2.2 Reconstruction of Magnetization Curve Using Particle Swarm Optimizer-Based Inversion Technique
The magnetization \(M\) of a monodisperse magnetic nanoparticle ensemble subjected to a magnetization field \(\mu_{0}H\) can be described using the Langevin equation \(L(m\mu_{0}H/k_{B}T) = \mathrm{Coth}(m\mu_{0}H/k_{B}T) - 1/(m\mu_{0}H/k_{B}T)\) [14]:
\[\begin{align} M(\mu_{0} H) = M_{sat} L(m\mu_{0} H/k_{B} T) , \tag{1} \end{align}\] |
where \(M_{sat}\) is the saturation magnetization, \(m\) is the magnetic moment, \(\mu_{0}\) is the vacuum magnetic permeability, \(H\) is the applied field intensity, \(k_{B}\) is the Boltzmann constant and \(T\) is the temperature. Moreover, the resulting MNP magnetization curve of a finite polydisperse core size distribution can be expressed by [19]:
\[\begin{align} & M(\mu_{0} H) = \int n(m) mL(m\mu_{0} H/k_{B} T) dm \nonumber \\ & \hphantom{M(\mu_{0} H)} \approx \sum_{i=1}^N n_{i} m_{i} L(m_{i} \mu_{0} H_{j} /k_{B} T) \Delta m_{i} \tag{2} \\ & \hphantom{M(\mu_{0} H)} \approx \sum_{i=1}^N w_{i} L(m_{i} \mu_{0} H_{j} /k_{B} T) . \nonumber \end{align}\] |
Here, \(w_{i}(m)\) represents the product of the number of particles \(n_{i}\) with a magnetic moment \(m_{i}\) within the range of \(m_{i}\) to \(m_{i} + \Delta m_{i}\). Since the magnetization curve is formed by different point \(J\) of applied magnetic fields, Eq. (2) can be expressed in the vector form of M \(=\) L w, where vectors M, L, and w can be represented by \(M_{j} \equiv M(\mu_{0}H_{j})\) (\(j = 1, \ldots , J\)), \(L_{ji} = L(m_{i}\mu_{0}H_{j}/k_{B}T)\) and \(w_{i}(m)\equiv n_{i}(m)m_{i}\Delta m_{i}\) (\(i = 1, \ldots , N\)), respectively.

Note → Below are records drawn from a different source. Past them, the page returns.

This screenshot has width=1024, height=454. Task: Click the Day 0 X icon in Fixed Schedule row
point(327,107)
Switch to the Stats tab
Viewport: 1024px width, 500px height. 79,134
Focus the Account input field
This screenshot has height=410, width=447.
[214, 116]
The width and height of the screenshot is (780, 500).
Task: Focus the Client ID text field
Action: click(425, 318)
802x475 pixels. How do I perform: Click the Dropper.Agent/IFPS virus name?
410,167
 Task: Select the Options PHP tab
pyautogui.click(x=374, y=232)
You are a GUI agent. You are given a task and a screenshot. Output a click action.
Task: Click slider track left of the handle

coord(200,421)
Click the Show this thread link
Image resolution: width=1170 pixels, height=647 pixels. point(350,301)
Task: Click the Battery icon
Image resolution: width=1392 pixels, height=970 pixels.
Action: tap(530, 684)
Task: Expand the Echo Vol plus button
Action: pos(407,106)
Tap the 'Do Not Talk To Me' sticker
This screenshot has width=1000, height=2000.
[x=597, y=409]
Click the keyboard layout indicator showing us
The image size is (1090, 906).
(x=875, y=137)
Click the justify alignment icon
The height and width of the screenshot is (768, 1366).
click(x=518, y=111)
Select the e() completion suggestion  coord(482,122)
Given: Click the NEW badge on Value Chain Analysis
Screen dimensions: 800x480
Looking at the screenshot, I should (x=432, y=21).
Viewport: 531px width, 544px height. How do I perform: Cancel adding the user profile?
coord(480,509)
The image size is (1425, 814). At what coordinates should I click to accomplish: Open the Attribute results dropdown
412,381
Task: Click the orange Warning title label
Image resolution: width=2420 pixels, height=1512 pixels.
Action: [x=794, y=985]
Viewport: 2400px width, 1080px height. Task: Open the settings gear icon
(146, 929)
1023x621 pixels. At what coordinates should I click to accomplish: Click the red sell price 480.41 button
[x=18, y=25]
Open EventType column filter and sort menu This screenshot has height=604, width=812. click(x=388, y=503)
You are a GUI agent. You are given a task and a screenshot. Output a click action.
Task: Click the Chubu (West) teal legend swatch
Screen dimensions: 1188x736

The reconstruction of the distribution of \(w_{i}(m)\), i.e., \(nm^{2}\), from a measured magnetization curve M\(_{\exp}\) can be obtained by minimizing the mean squares deviation \(\xi^{2}\):
\[\begin{align} \xi^{2} = \left\| {\bf M}_{\exp} - {\bf Lw} \right\|^{2} . \tag{3} \end{align}\] |
between the measured magnetization and magnetization model. This minimization process can be obtained through appropriate methods such as SVD, NNLS, and optimization algorithms such as PSO. The minimization process will produce the vector w, which contains individual weights of their Langevin equation. Then, the core size of MNP having magnetic moment \(m\) can be derived by assuming a spherical shape core:
\[\begin{align} D_{c} = \sqrt[3]{\frac{6}{\pi} \frac{m}{M_{sat}}} . \tag{4} \end{align}\] |
Detailed explanations of SVD and NNLS methods for the magnetization curve reconstruction can be found in [15] and [16], respectively.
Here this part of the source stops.